By Grill Room TeamDecember 11, 2017, 9:47 pm

Well, this is a one new one.

According to a report from KTVQ in Montana, this line in the Montana State High School Association rule book all but forbids spectators from observing high school golf in that state:

“No spectators/fans are allowed on the course except for certain locations as designated by the tournament manager and club professional.”

Part of the issue, according to the report, is that most courses don't bother to designate those "certain locations" leaving parents unable to watch their kids compete.

“If you tell a parent that they can’t watch their kid play in the Thanksgiving Day football game, they would riot,” Chris Kelley, a high school golf parent, told KTVQ.

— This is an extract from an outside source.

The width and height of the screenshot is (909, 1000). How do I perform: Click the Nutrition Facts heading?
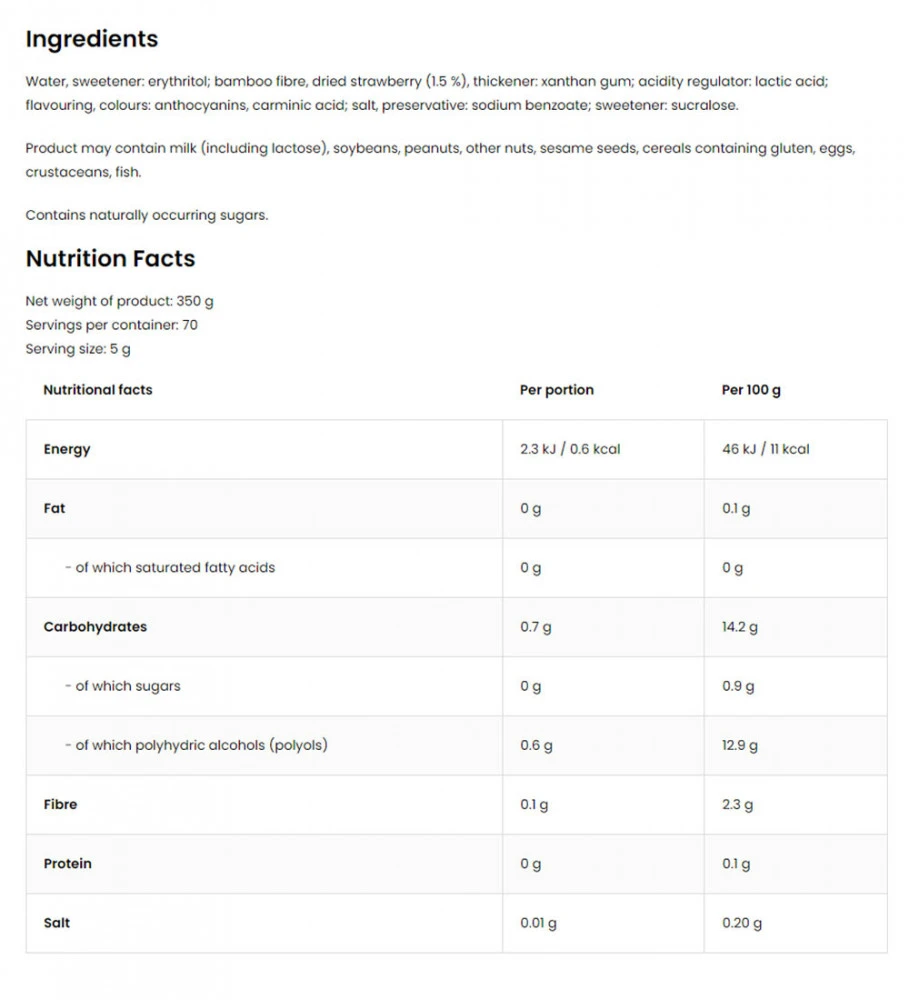coord(110,258)
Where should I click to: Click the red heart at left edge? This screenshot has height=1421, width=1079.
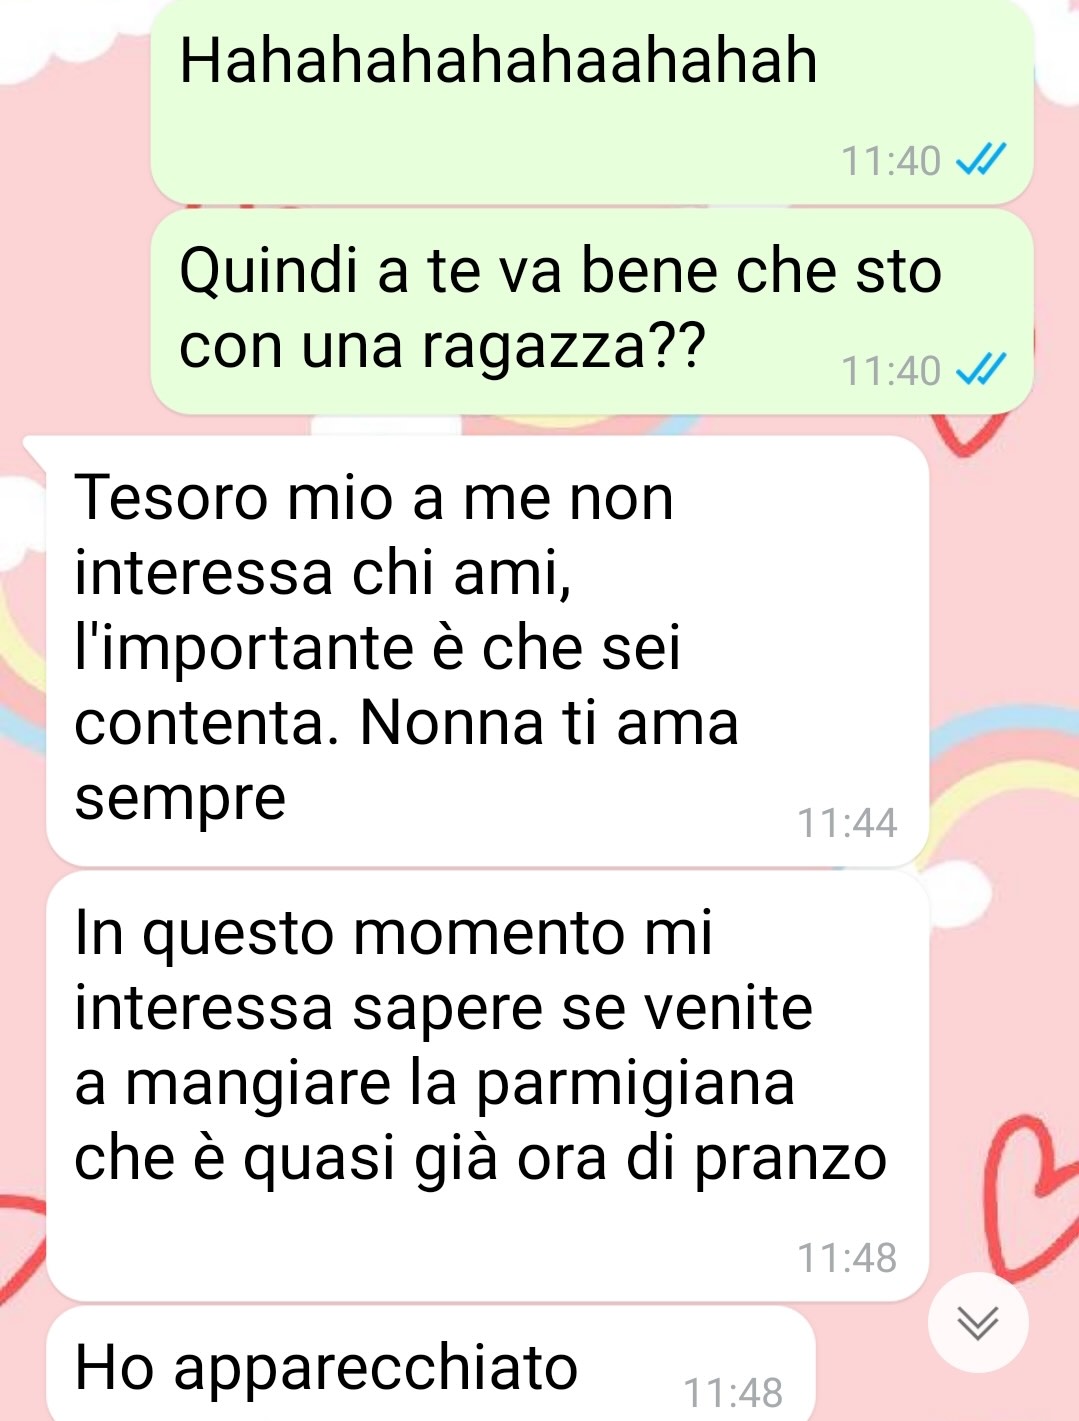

The report lists illegal outside coaching as one of the rule's chief motivations, but Montana State women's golf coach Brittany Basye doesn't quite buy that.

“I can go to a softball game and I can sit right behind the pitcher. I can make hand signals,” she is quoted in the report. “I can yell out names. I can do the same thing on a softball field that might affect that kid. Football games we can yell as loud as we want when someone is making a pass or a catch.”

The MHSA has argued that unlike other sports that are played in a confined area, the sprawling nature of a golf course would make it difficult to hire enough marshals to keep unruly spectators in check.

Meanwhile, there's a lawyer quoted in the report claiming this is some kind of civil rights issue.

Worth note, Montana is one of only two states that doesn't allow spectators on the course. The other state, Alaska, does not offer high school golf.